━━ Data in this exercise

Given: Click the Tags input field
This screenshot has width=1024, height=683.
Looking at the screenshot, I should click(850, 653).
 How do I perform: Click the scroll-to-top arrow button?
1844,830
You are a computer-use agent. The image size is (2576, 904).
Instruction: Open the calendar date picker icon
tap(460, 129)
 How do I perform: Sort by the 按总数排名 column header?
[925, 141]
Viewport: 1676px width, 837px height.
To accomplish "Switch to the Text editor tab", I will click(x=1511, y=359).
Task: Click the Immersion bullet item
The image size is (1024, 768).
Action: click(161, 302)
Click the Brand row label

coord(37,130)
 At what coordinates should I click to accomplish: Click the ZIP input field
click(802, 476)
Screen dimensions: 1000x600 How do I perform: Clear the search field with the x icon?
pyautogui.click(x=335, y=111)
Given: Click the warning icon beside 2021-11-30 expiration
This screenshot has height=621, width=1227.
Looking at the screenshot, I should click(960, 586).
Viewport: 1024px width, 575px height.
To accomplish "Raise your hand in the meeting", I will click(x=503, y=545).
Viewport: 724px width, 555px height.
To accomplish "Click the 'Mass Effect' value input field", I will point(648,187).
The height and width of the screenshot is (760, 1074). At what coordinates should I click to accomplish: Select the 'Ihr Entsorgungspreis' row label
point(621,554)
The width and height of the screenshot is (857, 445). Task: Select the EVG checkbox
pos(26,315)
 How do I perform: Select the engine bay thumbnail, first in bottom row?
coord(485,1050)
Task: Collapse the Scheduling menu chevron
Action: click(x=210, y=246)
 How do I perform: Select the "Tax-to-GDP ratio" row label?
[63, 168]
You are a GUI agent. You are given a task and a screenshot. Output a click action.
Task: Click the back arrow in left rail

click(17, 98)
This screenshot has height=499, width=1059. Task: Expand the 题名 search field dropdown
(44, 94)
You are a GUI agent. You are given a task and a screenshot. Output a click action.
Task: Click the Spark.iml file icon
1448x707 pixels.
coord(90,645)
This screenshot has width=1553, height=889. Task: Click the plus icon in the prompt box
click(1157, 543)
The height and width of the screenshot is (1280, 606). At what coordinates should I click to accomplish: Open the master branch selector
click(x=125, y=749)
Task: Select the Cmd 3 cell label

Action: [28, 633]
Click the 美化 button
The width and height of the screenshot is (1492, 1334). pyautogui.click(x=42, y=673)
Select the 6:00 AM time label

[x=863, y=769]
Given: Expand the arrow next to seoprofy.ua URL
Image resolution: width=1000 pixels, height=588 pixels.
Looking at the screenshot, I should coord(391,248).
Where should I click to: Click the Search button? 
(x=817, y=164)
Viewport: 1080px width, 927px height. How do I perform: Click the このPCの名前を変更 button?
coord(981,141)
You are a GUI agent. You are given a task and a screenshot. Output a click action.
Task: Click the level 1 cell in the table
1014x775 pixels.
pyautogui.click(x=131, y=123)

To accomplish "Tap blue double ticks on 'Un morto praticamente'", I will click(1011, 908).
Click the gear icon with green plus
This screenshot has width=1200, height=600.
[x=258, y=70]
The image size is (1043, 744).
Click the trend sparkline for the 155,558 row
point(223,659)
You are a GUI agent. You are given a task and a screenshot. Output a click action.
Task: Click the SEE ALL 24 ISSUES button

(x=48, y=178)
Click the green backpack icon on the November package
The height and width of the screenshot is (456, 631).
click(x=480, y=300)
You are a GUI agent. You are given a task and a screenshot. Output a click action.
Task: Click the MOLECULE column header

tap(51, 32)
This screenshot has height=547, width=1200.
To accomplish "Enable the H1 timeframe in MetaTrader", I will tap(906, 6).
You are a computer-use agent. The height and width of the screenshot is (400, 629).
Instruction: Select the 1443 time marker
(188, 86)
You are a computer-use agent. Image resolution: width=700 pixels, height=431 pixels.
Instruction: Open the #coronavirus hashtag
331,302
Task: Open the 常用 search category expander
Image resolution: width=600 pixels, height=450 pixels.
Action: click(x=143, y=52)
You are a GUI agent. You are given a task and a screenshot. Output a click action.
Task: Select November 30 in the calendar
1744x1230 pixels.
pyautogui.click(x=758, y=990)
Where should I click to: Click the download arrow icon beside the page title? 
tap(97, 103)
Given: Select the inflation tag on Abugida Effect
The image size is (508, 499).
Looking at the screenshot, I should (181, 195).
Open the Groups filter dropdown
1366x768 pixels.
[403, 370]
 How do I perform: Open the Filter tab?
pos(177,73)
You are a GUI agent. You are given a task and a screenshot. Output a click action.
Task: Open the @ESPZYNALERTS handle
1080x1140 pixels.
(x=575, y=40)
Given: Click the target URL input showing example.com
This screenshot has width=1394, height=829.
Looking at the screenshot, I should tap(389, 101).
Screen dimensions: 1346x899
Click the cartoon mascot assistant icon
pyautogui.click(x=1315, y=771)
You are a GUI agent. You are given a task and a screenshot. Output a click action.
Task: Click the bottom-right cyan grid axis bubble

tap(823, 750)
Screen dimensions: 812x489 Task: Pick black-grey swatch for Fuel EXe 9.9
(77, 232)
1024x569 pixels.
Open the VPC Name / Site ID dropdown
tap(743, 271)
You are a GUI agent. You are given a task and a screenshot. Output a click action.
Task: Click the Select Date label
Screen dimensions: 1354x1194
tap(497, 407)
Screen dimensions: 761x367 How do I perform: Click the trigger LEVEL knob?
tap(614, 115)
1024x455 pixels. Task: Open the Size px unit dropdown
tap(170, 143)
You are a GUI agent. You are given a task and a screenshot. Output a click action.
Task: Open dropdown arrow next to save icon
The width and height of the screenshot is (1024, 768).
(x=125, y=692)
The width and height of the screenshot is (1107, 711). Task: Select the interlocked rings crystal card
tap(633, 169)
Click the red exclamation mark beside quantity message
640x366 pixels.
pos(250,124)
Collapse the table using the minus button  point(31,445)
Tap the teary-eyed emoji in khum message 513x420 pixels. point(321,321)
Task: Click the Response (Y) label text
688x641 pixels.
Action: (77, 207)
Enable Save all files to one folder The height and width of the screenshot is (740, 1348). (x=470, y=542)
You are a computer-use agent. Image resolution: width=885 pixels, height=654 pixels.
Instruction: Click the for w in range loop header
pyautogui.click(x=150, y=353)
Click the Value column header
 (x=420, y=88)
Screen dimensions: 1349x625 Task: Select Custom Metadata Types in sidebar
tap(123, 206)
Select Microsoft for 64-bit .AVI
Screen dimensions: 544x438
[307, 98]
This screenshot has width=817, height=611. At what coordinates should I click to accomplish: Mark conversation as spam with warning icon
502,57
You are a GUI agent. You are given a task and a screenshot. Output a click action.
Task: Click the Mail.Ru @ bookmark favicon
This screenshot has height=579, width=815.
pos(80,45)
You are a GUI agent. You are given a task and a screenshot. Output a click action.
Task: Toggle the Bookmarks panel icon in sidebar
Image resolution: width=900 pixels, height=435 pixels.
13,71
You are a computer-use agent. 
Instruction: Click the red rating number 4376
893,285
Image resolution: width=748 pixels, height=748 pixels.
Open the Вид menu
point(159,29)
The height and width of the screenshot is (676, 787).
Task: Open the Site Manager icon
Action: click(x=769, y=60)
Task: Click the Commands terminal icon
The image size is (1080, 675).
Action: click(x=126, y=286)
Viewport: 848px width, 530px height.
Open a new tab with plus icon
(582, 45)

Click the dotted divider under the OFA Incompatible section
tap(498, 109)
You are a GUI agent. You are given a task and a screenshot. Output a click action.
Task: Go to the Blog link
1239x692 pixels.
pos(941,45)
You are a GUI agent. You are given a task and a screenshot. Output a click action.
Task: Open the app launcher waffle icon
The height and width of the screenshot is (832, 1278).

━━━━

> [Assignment]: Going through the entries above, tally every line that contains the string "Enable", then state only the total.

> [Response]: 2